* start Source extract *
After these initial individual responses were made, participants in the group condition discussed each of the hypothetical dilemmas together to arrive at a consensus group response. On the other hand, individual participants thought about and listed any arguments they would use in a hypothetical group discussion about the choice dilemmas, whether the arguments supported their position or not. After group participants reached consensus and individual participants completed the thought listing task for all four dilemma items, the PANAS was again administered to assess the degree to which the previously induced mood had been influenced by the grouping manipulation and the passage of time. After the mood assessment, participants again individually completed the choice dilemmas questionnaire a final time.1 Afterwards, all participants were given a full debriefing and thanked for their participation.
* end Source extract *
* [What this exercise asks]
1. Turn the paragraph of the procedure text that begins "After these initial individual responses were made" into a brief list of steps, keeping its main facts.
2. According to the procedure text, what activities did participants in the individual condition complete after their initial responses? List them in order.
3. Answer these questions using the procedure text:
(a) What did participants in the group condition do with each hypothetical dilemma?
(b) How many dilemma items were there?
(c) What was the second administration of the PANAS meant to assess?
The records below the procedure text were drawn from a separate source.
* start Given information *
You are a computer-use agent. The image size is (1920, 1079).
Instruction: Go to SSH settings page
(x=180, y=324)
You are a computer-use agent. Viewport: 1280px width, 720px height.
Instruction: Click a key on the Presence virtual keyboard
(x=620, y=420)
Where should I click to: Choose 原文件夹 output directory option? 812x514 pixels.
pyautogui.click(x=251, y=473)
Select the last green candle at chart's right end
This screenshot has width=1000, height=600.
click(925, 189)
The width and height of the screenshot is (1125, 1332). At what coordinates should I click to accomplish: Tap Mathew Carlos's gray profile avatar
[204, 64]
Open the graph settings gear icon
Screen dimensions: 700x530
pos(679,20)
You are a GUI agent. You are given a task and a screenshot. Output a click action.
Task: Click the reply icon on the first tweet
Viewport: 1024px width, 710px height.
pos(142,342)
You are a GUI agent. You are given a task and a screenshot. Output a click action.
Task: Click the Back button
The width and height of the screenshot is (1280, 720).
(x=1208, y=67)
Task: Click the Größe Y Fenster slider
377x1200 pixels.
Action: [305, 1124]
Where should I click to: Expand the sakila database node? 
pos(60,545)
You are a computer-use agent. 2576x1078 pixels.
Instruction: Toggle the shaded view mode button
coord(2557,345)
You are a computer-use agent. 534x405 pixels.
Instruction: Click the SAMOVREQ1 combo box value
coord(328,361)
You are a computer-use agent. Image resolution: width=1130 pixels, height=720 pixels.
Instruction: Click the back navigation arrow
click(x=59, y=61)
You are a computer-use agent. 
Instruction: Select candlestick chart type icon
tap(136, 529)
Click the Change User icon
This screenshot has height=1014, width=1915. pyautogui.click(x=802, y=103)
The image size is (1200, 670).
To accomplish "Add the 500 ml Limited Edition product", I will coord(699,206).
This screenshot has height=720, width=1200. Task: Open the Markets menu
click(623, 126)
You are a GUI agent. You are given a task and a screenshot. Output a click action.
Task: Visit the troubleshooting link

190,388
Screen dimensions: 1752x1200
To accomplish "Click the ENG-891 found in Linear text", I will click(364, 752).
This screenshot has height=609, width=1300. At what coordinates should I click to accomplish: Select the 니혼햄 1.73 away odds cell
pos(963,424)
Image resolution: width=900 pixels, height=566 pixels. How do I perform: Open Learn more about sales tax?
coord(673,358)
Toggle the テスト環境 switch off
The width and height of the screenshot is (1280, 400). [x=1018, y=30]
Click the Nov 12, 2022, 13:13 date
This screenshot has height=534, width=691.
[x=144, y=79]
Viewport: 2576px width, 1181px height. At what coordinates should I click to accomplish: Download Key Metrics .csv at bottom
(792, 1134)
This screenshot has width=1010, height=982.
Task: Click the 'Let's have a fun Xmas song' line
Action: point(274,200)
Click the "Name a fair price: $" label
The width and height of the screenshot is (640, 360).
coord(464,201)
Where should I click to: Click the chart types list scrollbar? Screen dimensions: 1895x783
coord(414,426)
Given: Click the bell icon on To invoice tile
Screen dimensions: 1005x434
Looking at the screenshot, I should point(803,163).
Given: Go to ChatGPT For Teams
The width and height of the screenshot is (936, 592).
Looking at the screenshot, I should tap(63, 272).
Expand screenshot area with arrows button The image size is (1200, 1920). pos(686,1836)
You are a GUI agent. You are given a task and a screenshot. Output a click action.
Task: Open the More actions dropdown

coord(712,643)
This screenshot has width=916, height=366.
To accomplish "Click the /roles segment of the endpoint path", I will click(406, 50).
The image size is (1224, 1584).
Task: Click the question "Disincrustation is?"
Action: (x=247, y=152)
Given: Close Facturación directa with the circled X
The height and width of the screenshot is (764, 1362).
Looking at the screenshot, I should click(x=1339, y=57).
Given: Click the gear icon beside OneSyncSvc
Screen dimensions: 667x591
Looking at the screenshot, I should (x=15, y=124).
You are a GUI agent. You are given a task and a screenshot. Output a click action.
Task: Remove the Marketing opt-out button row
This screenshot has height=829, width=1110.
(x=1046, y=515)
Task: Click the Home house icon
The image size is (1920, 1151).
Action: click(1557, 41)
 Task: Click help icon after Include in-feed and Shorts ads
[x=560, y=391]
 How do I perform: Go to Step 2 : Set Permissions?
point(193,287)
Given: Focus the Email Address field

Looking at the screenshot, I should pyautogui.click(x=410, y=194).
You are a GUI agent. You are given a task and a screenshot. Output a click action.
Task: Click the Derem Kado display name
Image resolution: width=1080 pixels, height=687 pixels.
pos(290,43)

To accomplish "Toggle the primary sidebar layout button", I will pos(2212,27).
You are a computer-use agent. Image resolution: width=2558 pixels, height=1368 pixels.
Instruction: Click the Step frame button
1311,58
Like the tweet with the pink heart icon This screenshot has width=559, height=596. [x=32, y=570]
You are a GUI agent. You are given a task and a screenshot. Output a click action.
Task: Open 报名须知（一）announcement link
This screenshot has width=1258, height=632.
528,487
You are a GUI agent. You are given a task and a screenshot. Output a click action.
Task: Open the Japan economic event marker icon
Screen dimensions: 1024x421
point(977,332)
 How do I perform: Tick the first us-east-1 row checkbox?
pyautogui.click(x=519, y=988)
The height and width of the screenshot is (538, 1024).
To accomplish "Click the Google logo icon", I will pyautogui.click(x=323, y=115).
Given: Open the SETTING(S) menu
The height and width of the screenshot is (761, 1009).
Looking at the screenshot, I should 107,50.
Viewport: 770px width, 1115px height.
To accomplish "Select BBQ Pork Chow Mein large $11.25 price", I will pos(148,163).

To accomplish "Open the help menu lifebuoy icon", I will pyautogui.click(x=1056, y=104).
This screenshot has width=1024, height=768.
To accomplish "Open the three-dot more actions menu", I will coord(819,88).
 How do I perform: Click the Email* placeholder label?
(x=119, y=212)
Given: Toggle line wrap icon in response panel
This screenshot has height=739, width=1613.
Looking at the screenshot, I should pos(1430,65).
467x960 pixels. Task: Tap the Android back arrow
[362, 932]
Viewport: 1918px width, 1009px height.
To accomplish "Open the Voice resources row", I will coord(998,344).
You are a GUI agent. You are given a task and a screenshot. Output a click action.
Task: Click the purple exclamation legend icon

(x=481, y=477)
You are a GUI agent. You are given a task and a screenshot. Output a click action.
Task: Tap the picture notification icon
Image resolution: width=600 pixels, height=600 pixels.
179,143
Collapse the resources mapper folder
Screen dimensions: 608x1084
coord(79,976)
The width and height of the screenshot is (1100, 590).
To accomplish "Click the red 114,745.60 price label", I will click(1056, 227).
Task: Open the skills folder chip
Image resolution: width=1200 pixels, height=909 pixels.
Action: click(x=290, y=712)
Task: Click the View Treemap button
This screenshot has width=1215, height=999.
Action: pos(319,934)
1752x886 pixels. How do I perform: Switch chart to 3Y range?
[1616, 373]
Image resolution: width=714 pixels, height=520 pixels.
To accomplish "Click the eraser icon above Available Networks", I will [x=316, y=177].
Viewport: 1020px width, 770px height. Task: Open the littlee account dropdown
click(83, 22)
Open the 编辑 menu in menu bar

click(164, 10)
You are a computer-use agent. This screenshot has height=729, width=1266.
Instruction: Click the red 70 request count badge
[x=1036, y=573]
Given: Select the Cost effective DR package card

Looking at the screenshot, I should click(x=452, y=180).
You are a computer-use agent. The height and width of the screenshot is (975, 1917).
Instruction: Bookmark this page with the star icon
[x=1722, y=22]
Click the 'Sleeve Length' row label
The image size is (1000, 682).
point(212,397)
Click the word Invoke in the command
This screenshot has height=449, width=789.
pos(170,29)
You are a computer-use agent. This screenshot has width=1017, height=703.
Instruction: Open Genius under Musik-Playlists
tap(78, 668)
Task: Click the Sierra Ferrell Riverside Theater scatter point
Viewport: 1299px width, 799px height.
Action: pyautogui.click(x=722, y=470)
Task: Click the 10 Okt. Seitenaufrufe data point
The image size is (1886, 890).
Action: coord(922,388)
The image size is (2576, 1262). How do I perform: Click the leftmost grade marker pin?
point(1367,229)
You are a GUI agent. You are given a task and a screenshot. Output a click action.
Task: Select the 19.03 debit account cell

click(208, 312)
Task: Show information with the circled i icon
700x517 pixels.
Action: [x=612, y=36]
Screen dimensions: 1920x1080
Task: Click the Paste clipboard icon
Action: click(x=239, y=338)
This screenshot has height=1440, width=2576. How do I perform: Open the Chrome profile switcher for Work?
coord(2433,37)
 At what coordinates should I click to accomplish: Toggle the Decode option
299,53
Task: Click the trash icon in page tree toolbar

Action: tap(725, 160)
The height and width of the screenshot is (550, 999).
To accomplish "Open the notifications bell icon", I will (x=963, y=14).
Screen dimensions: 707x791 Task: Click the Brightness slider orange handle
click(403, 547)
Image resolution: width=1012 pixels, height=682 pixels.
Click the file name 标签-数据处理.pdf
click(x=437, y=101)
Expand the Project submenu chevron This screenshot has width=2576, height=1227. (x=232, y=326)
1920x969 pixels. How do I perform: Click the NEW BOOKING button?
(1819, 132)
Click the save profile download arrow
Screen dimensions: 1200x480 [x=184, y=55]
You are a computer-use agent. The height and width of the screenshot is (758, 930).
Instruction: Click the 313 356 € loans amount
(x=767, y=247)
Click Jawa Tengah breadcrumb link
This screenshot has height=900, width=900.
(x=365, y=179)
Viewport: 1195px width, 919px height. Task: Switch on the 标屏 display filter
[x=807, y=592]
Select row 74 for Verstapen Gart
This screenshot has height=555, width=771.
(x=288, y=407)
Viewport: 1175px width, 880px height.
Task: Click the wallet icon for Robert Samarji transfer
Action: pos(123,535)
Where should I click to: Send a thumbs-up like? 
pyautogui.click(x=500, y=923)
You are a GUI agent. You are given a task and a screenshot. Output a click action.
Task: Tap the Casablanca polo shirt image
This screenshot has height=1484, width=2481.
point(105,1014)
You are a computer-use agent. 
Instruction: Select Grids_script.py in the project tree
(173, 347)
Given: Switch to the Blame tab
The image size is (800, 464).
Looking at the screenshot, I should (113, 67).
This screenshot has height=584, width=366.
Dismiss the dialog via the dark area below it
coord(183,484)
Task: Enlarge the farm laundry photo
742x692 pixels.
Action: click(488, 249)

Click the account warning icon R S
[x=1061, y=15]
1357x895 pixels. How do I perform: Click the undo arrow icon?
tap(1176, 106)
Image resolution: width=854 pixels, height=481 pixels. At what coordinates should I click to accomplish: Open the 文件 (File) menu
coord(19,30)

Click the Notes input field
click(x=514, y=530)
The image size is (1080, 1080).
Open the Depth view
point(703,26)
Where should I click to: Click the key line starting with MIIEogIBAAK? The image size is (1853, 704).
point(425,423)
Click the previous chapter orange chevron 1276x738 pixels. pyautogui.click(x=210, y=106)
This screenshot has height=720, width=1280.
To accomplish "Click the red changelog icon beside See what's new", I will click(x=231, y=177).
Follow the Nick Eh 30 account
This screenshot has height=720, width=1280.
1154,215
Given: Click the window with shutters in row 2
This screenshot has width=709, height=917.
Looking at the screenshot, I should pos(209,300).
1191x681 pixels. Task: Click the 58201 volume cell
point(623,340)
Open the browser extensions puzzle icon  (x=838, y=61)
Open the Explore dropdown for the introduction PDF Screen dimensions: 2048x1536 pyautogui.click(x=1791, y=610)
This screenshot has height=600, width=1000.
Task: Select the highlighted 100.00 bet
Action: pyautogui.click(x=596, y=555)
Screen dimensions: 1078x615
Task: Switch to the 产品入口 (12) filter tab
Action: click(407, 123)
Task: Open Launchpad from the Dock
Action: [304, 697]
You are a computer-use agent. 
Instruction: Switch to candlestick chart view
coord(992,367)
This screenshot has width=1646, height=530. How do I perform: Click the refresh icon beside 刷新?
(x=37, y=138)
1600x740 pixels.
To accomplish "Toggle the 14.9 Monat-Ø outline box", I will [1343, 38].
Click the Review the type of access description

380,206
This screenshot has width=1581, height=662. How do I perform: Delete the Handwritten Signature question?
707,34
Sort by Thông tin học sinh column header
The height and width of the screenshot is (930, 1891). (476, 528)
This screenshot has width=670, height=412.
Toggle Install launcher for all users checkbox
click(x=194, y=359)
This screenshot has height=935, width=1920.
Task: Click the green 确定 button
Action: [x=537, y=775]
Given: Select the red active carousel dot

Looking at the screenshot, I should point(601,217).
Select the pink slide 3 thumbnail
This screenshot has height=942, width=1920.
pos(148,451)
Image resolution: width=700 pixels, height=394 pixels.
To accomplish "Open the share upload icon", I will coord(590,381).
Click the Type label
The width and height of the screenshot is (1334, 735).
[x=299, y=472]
* end Given information *
* [Per-task answers]
1.
- Group participants discussed each hypothetical dilemma together to reach a consensus group response.
- Individual participants listed any arguments they would use in a hypothetical group discussion about the choice dilemmas, whether or not those arguments supported their position.
- Once both conditions had finished all four dilemma items, the PANAS was given again to check how much the induced mood had been affected by the grouping manipulation and the passage of time.
- All participants then completed the choice dilemmas questionnaire individually one final time.
- Finally, everyone received a full debriefing and was thanked for participating.

2.
1. Listing the arguments they would use in a hypothetical group discussion about the choice dilemmas
2. Completing the PANAS a second time
3. Completing the choice dilemmas questionnaire individually a final time
4. Receiving a full debriefing and being thanked for their participation

3.
(a) They discussed each dilemma together to arrive at a consensus group response.
(b) There were four dilemma items.
(c) It assessed how much the previously induced mood had been influenced by the grouping manipulation and the passage of time.